2. Telephone call-back assistance is offered to train and
empower TBI survivors and their caregivers to become more
knowledgeable about — and predisposed to use — basic
problem-solving and decision-making tools to properly access
services, particularly those relating to employment, supported
employment, and independent living.
3. Supportive materials (including updated resource
directories for each region of the state, and information
packets or printed “Toolkits” — planned to soon include a Native
American Toolkit) offer critical information for caregivers and
for professionals who provide care and critical services for TBI
survivors and their caregivers.
Telephone case management supports the development of the
individualized plan for employment and rehabilitation. It also
provides follow-up support for TBI survivors and their
caregivers seeking to interact and use the services of our
community partners and any other agency, organization, or
professional offering services in the areas of transition and
employment programs as well as rehabilitation services.
We are recruiting and requesting partners and volunteers to
build the following supportive groups to achieve our desired
outcomes:
Three advisory councils — comprised of survivors,
caregivers and professionals — to provide critical perspectives
for needs assessment, guidance and project evaluation, and to
help program staff understand the challenges faced by a person
recovering from a TBI and his or her caregivers.
Ongoing routine and formal quarterly evaluations of the
project’s processes and outcomes — including input from
consumers, advisors, and staff — and recognition of
time-specific benchmarks, responsible parties, delays, barriers
and accomplishments.
Ongoing formal quarterly communication with professionals
from state agencies, community partners, and public officials
within a 35-member Washington State Traumatic Brain Injury
Strategic Partnership to target resources to the areas of
greatest need.
The desired outcome of this demonstration project is for
individuals with traumatic brain injuries and their caregivers —
particularly those living in underserved tribal communities and
rural areas and those with significant and severe communication
challenges — to participate more effectively with professionals
in meeting the vocational, independent living, and
rehabilitation needs of individuals with TBI living in
Washington state.
The targets for this project include:
Training all of the Association’s 20 TBI support group
facilitators and three regional chapter leaders to enlist their
support and assistance for this project at their own local and
regional areas.
Providing at least one training in each of Washington’s
counties over each 12 months of this project’s 60-month period
for TBI survivors and their caregivers living in that county.

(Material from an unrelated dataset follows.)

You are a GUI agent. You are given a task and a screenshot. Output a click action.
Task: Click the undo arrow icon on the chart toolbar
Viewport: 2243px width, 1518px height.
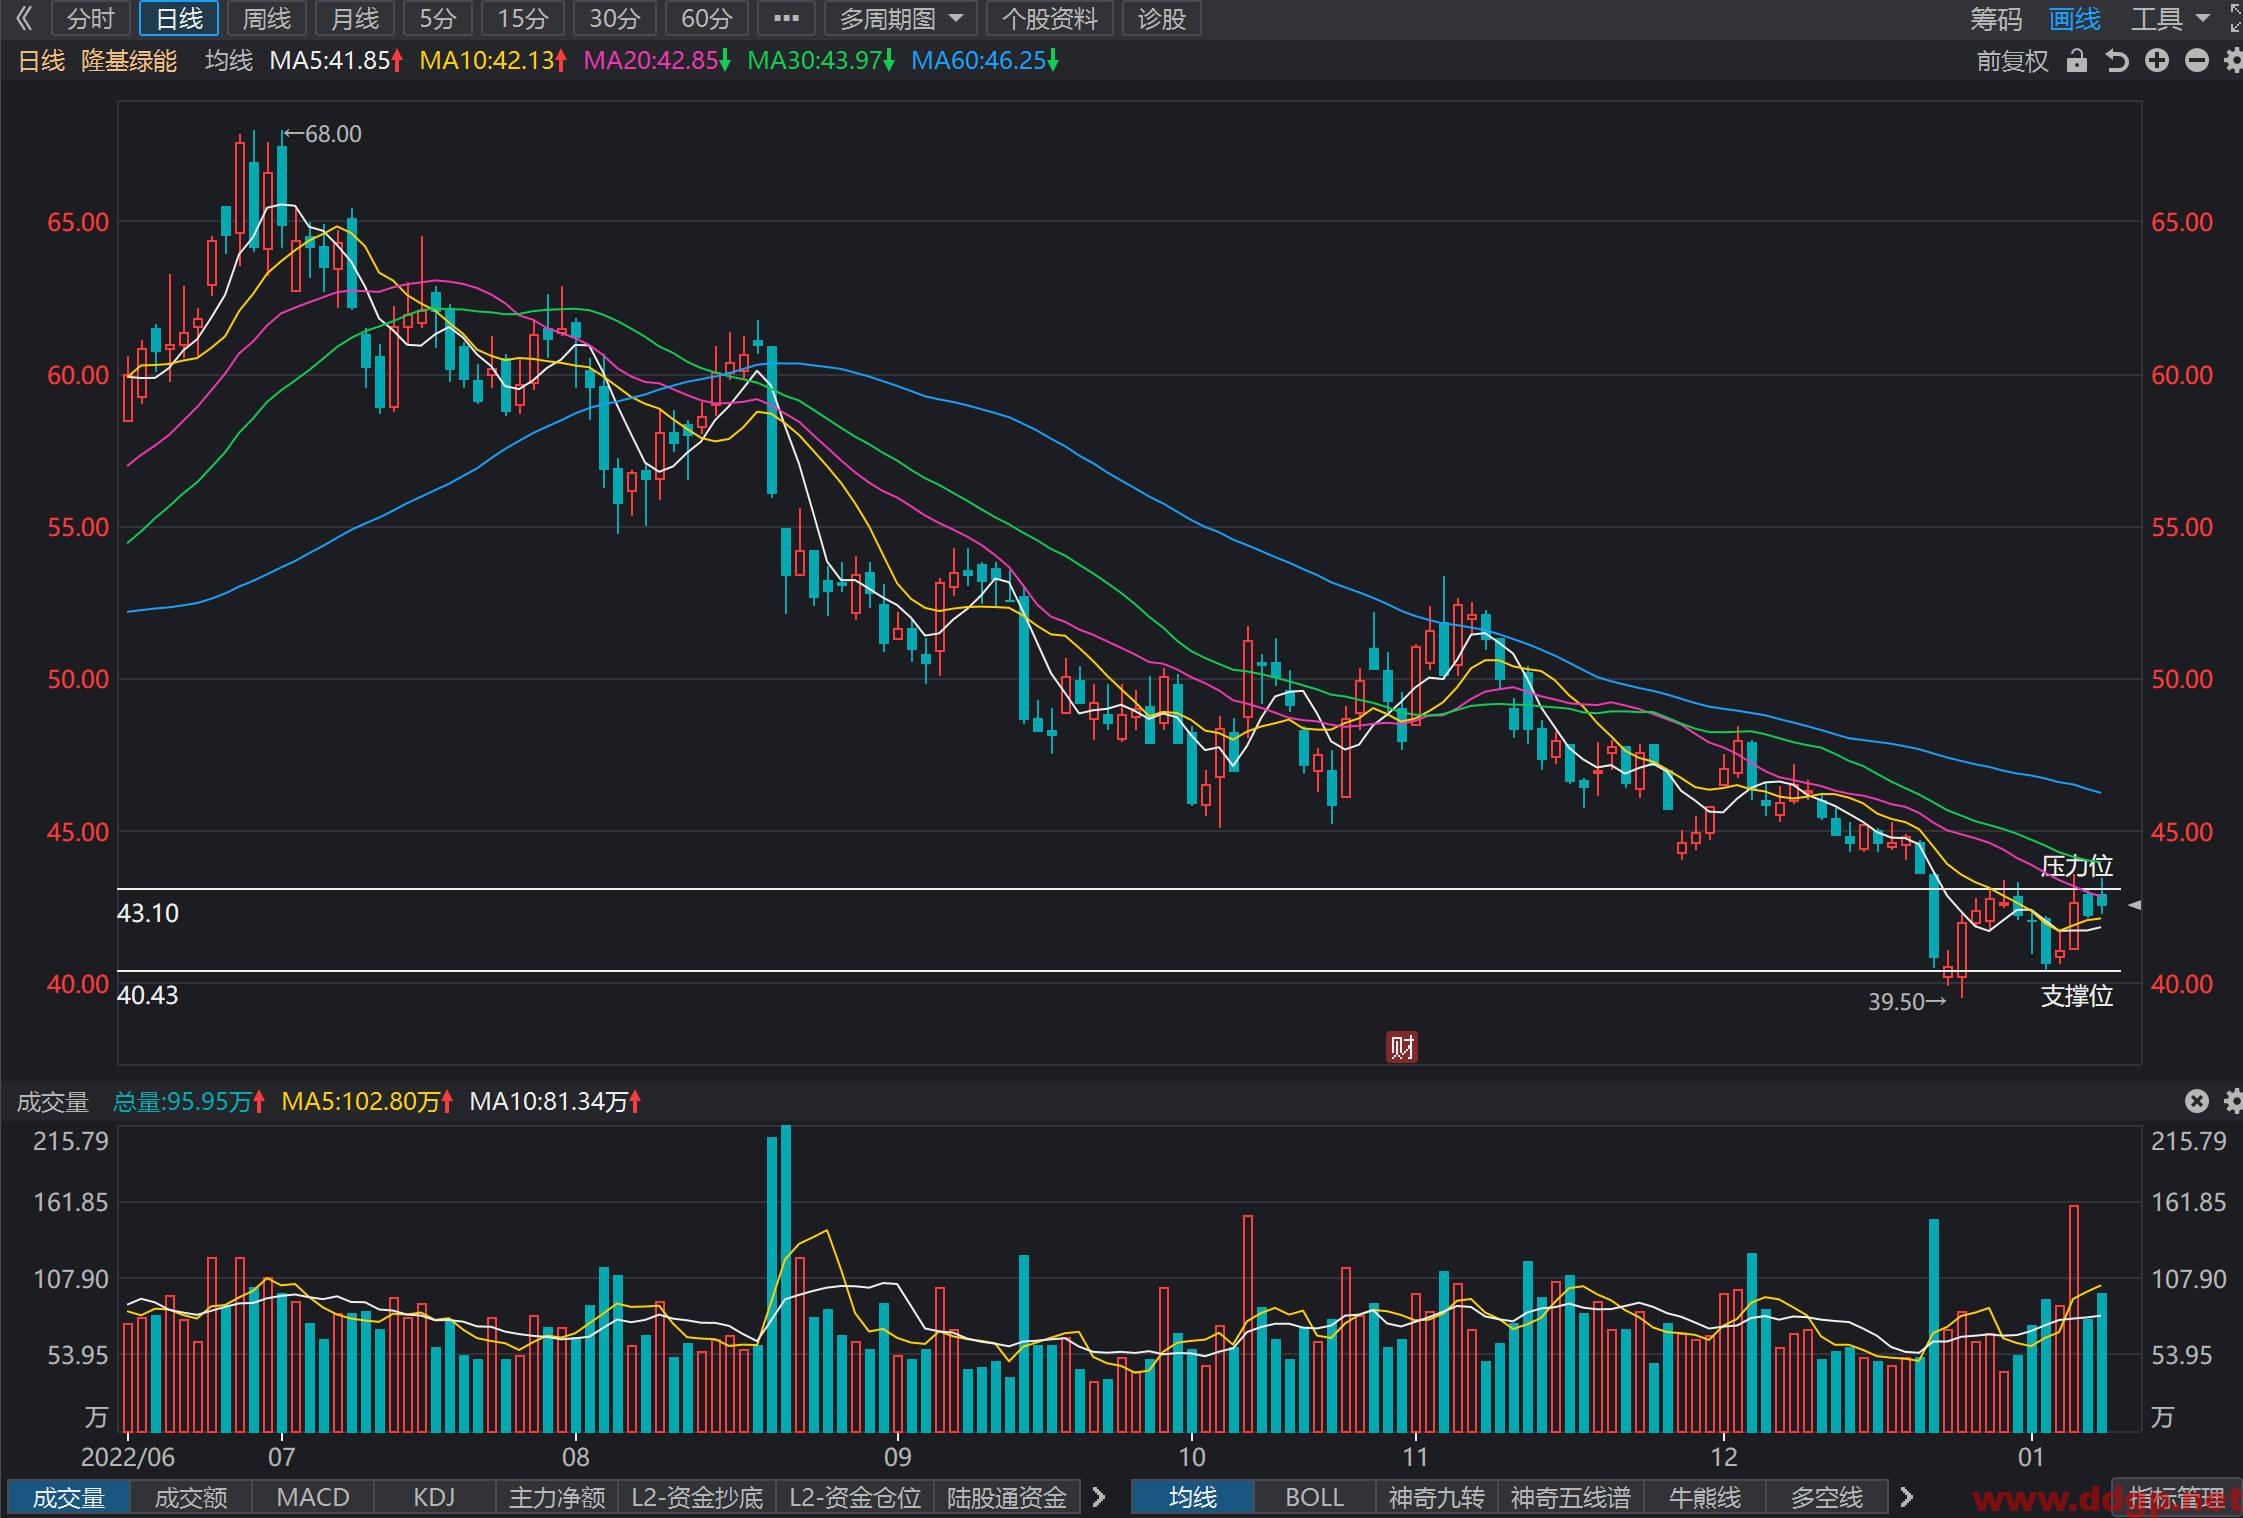[x=2117, y=61]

Distributing TBI information packets (TBI Toolkits) to
the caregiver-service agencies and organizations in Washington,
along with a description of this project and an invitation to
participate in this project’s training sessions as trainers or
as students; assisting in the distribution of further
information on TBI; and referring TBI survivors and caregivers
to BIAWA for telephone information and training support.
Support service improvements
Here is an example of other improvements BIAWA has made to
support services:
More TBI Toolkits to be distributed: Thanks to a federal TBI
grant to Washington’s Department of Social and Health Services (DSHS),
the BIAWA recently received a contract to distribute 625 more
TBI Toolkits and Resource Guides — basic information and
resources on traumatic brain injury — throughout the state of
Washington. This contract followed an earlier contract to
distribute 1,400 initial Toolkits and Resource Guides in 2006.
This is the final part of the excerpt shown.